Some records:
=-=-=

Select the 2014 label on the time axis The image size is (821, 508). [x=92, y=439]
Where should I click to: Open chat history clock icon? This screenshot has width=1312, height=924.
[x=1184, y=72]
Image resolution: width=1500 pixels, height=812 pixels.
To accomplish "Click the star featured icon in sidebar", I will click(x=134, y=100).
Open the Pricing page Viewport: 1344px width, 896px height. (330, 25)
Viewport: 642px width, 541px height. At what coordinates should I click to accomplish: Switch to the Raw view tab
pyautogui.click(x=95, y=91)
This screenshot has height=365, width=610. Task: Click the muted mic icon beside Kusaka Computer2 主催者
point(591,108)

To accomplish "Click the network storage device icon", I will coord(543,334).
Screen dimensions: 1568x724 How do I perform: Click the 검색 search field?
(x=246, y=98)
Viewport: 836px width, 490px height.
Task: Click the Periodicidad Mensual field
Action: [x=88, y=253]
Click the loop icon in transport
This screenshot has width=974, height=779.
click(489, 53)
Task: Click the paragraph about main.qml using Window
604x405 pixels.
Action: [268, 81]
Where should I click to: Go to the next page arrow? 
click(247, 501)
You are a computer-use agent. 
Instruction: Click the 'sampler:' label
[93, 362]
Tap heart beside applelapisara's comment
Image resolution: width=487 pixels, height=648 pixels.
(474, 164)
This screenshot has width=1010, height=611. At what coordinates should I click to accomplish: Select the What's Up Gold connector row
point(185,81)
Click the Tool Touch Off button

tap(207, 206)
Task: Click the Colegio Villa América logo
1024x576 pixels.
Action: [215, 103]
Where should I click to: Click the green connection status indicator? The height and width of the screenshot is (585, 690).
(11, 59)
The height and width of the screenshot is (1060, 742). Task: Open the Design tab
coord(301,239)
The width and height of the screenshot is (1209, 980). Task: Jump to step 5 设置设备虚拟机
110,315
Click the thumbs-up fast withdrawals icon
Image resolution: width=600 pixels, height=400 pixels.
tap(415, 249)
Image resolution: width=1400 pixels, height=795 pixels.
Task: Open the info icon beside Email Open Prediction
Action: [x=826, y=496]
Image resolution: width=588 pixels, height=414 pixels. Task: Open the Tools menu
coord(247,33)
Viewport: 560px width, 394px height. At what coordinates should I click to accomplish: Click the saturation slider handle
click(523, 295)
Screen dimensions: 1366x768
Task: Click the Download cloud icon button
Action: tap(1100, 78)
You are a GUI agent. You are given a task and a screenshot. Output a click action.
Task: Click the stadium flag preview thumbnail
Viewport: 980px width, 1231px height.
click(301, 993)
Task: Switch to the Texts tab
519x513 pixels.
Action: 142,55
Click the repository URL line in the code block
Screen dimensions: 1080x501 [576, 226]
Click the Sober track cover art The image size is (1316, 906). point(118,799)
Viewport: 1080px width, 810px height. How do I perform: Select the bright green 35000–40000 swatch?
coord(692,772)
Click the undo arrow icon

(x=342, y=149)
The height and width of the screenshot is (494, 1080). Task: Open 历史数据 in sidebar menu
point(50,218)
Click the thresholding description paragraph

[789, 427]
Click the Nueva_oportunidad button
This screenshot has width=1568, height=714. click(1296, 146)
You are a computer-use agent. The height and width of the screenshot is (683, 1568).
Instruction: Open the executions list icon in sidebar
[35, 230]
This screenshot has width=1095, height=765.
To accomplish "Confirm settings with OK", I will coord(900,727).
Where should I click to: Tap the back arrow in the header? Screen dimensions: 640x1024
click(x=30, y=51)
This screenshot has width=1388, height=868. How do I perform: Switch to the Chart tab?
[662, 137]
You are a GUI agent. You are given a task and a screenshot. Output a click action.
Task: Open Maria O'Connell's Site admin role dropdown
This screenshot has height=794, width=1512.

=-=-=

Give the items above from the line containing "Screen dimensions: 1568x724" through the line containing "Action: [215, 103]" as a numbered list, leaving out blank lines.

1. Screen dimensions: 1568x724 How do I perform: Click the 검색 search field?
2. (x=246, y=98)
3. Viewport: 836px width, 490px height.
4. Task: Click the Periodicidad Mensual field
5. Action: [x=88, y=253]
6. Click the loop icon in transport
7. This screenshot has width=974, height=779.
8. click(489, 53)
9. Task: Click the paragraph about main.qml using Window
10. 604x405 pixels.
11. Action: [268, 81]
12. Where should I click to: Go to the next page arrow? 
13. click(247, 501)
14. You are a computer-use agent. 
15. Instruction: Click the 'sampler:' label
16. [93, 362]
17. Tap heart beside applelapisara's comment
18. Image resolution: width=487 pixels, height=648 pixels.
19. (474, 164)
20. This screenshot has width=1010, height=611. At what coordinates should I click to accomplish: Select the What's Up Gold connector row
21. point(185,81)
22. Click the Tool Touch Off button
23. tap(207, 206)
24. Task: Click the Colegio Villa América logo
25. 1024x576 pixels.
26. Action: [215, 103]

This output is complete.